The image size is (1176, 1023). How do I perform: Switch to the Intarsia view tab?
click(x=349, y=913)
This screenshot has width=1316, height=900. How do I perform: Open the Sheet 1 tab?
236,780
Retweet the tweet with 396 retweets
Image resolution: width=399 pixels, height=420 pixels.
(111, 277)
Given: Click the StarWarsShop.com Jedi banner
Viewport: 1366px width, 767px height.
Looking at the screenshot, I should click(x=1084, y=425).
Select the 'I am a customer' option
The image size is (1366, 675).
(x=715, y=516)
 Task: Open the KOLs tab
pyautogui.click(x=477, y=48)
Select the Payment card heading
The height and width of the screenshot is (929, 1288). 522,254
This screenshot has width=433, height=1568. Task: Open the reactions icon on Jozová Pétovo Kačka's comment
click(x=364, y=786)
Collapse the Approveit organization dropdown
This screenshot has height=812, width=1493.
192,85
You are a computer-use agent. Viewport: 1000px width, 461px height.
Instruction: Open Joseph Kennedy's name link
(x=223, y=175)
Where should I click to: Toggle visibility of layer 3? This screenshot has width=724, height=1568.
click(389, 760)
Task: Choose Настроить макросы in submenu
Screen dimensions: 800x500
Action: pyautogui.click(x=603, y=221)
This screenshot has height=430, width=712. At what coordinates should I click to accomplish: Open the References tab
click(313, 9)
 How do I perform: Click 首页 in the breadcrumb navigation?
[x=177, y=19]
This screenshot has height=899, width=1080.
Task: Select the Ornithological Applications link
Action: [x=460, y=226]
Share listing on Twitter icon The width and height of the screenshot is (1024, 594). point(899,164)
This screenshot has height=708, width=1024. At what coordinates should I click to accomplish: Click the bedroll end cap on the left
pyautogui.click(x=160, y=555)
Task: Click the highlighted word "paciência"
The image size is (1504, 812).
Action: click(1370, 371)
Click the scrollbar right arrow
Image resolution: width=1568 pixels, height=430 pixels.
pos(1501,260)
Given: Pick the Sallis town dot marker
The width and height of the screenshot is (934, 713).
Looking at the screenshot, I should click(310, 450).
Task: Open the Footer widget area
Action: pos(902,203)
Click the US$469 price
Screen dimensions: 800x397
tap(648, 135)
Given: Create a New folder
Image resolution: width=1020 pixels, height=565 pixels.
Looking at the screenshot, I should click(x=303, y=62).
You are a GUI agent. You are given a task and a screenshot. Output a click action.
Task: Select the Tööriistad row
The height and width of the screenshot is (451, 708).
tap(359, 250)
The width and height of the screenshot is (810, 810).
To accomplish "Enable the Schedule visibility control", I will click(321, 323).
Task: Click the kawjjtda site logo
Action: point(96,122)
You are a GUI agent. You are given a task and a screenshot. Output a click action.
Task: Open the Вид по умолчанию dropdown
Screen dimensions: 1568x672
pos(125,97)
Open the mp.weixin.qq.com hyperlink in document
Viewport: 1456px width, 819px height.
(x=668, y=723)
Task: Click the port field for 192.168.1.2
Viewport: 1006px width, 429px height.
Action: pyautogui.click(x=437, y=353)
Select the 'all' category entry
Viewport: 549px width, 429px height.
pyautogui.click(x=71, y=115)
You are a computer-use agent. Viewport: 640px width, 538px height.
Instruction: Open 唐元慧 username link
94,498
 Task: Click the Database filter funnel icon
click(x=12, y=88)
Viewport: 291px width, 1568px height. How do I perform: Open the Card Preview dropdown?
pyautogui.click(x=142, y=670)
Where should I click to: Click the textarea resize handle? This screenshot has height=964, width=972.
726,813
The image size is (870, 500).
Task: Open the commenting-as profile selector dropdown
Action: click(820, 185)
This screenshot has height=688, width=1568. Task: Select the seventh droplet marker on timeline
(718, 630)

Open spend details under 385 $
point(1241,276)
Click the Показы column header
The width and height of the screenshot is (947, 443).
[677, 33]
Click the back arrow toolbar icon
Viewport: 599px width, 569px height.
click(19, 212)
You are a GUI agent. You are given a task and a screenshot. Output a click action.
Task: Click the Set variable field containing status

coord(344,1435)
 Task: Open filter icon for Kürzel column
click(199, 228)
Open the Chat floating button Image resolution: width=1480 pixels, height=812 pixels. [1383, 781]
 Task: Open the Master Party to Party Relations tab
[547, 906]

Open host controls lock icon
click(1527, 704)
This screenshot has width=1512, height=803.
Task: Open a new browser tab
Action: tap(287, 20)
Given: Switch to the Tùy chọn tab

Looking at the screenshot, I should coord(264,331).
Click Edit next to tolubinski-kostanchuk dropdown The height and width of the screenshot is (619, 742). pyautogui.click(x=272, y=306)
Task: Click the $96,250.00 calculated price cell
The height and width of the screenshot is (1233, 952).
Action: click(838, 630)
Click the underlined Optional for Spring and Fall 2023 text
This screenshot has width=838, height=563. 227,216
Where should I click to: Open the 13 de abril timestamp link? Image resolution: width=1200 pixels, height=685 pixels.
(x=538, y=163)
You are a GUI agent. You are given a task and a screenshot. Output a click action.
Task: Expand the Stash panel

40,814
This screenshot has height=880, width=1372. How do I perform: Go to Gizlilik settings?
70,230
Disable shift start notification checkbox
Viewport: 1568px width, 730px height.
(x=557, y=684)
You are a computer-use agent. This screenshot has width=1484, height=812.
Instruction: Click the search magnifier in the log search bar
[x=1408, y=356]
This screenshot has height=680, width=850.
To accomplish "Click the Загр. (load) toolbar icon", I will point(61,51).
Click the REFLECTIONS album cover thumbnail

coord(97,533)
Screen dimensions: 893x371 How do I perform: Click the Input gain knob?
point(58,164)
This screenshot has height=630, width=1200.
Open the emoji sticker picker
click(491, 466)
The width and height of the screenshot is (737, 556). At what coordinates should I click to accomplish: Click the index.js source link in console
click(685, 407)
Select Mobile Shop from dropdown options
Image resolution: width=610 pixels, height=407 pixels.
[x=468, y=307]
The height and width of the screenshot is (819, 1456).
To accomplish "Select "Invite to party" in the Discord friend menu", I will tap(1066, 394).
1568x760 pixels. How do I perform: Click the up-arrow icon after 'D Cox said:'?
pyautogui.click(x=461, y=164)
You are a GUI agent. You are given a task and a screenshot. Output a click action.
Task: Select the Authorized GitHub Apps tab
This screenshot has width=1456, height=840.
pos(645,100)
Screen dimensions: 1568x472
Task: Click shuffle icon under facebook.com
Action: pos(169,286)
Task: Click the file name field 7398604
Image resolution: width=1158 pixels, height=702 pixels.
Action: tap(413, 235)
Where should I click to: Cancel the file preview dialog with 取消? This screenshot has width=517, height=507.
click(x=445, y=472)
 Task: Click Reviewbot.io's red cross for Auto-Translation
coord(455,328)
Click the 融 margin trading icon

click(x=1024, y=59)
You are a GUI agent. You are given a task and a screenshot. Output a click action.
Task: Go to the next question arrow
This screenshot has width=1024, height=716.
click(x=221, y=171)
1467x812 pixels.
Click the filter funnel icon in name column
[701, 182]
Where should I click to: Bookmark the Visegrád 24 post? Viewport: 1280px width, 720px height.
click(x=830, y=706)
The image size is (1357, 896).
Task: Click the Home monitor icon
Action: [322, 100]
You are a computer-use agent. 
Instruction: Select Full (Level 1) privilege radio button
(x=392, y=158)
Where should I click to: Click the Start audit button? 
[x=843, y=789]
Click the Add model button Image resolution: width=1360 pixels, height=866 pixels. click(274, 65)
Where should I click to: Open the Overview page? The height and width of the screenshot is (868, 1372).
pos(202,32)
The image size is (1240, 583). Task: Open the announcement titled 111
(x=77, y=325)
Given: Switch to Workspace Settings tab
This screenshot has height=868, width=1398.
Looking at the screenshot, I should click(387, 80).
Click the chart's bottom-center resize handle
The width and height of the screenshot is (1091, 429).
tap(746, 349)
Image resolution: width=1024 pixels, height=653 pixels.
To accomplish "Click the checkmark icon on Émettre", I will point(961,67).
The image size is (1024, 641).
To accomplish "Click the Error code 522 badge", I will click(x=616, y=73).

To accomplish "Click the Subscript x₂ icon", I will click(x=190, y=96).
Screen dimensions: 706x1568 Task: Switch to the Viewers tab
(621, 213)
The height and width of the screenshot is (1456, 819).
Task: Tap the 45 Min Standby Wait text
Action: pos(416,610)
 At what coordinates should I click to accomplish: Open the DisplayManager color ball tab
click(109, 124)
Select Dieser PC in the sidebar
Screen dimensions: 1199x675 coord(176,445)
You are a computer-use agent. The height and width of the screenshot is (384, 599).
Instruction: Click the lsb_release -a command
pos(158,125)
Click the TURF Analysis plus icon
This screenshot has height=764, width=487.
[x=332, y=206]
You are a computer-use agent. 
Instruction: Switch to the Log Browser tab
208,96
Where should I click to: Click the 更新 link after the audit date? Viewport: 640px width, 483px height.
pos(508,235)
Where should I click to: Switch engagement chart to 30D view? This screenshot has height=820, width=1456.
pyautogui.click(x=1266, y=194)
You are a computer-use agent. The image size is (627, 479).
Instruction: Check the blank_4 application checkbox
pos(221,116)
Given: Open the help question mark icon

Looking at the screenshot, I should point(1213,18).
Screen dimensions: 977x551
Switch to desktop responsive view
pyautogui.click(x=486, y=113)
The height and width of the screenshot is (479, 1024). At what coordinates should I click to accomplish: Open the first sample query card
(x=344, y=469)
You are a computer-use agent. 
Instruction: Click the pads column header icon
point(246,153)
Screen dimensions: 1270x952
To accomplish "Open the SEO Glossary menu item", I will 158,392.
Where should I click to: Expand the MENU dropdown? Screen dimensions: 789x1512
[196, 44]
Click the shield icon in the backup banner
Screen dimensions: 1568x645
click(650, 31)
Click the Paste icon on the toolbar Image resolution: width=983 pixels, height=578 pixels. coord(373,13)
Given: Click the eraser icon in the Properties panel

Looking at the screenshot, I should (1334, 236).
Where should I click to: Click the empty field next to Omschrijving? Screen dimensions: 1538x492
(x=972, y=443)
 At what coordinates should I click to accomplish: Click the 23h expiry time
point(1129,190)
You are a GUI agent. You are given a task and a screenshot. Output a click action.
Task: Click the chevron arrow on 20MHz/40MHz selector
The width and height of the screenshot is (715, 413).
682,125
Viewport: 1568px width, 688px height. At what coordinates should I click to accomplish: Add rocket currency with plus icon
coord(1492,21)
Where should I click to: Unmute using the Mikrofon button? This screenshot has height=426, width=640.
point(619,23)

== == ==

What is being asked:
Count the lines in the items above that contain the string "question", treating uppercase and lowercase as different. Reply with the number alone.

Exercise solution:
2